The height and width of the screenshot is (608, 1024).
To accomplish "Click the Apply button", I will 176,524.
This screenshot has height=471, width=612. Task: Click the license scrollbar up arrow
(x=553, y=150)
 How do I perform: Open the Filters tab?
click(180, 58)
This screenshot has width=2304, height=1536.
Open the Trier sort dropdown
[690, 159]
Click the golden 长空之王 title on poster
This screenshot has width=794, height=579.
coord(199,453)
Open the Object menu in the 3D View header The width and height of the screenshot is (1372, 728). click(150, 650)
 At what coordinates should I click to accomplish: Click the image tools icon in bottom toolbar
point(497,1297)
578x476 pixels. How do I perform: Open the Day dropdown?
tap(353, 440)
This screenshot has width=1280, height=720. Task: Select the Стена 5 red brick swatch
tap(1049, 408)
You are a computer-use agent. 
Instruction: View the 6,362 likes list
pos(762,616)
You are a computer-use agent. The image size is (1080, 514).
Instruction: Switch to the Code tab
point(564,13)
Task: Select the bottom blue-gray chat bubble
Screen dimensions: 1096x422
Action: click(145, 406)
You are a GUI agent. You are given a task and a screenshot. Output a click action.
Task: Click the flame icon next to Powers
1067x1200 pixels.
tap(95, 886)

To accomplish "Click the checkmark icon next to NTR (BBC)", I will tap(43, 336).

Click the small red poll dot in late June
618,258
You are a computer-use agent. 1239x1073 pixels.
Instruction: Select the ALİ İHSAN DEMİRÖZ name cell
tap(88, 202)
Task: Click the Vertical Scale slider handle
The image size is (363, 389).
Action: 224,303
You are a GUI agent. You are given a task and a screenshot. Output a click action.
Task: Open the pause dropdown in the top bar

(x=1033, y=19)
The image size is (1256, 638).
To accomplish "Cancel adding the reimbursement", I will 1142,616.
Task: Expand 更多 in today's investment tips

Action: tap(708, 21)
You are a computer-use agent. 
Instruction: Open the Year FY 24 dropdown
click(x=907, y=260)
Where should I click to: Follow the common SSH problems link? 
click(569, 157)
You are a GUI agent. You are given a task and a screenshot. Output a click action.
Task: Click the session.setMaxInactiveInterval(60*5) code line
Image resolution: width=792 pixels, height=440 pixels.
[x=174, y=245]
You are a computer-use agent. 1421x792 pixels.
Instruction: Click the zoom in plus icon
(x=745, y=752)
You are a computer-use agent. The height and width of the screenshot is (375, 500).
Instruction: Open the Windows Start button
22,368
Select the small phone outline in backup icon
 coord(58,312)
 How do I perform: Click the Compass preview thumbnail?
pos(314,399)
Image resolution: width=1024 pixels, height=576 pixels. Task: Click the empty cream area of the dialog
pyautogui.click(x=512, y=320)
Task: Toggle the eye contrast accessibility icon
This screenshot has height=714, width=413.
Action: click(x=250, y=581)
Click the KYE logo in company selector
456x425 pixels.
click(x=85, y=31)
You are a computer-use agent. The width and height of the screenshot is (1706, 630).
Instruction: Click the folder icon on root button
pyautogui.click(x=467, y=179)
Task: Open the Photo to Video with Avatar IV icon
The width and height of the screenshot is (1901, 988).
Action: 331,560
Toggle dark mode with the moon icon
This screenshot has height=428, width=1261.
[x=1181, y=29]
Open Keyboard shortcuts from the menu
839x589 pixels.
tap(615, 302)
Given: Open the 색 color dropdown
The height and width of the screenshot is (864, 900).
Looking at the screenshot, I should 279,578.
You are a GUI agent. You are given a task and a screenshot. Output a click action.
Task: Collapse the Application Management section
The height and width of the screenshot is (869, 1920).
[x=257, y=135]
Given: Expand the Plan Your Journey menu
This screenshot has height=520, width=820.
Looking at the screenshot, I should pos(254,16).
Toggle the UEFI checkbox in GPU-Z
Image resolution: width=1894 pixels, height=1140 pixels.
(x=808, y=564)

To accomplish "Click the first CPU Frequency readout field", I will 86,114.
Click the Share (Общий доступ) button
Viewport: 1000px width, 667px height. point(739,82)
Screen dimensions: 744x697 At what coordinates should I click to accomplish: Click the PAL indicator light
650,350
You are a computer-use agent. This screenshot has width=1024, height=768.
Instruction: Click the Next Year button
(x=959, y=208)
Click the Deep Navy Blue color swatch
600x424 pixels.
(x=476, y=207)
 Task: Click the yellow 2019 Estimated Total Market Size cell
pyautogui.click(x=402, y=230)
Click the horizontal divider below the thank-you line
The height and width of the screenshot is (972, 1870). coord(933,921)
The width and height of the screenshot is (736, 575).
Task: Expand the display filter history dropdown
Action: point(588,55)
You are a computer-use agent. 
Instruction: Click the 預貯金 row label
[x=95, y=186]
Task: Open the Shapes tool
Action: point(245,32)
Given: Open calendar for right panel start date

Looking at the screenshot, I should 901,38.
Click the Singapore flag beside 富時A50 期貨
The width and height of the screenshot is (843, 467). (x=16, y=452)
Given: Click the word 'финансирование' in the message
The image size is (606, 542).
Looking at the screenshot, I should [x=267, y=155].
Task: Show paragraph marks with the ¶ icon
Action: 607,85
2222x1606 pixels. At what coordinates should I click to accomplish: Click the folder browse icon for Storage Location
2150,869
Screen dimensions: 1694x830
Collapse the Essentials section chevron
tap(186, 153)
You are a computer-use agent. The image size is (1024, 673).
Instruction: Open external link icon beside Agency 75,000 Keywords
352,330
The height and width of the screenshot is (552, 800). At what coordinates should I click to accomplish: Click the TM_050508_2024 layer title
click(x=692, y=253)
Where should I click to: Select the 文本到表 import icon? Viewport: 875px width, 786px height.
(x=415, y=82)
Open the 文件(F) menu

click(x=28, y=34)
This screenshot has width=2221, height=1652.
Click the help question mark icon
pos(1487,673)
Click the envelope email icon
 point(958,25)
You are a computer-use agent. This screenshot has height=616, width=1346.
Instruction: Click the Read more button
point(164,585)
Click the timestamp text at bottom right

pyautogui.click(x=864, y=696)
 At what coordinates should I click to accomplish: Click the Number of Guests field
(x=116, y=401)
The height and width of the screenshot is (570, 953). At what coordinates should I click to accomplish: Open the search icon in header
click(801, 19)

··········

• TASK PROMPT
Copy, from the material above, each line in which the string "computer" occurs.

• RESPONSE TO THE TASK
You are a computer-use agent. 
You are a computer-use agent. The image size is (1080, 514).
You are a computer-use agent. 1239x1073 pixels.
You are a computer-use agent. 
You are a computer-use agent. 1421x792 pixels.
You are a computer-use agent. The height and width of the screenshot is (375, 500).
You are a computer-use agent. The width and height of the screenshot is (1706, 630).
You are a computer-use agent. This screenshot has width=1024, height=768.
You are a computer-use agent. 
You are a computer-use agent. The image size is (1024, 673).
You are a computer-use agent. This screenshot has height=616, width=1346.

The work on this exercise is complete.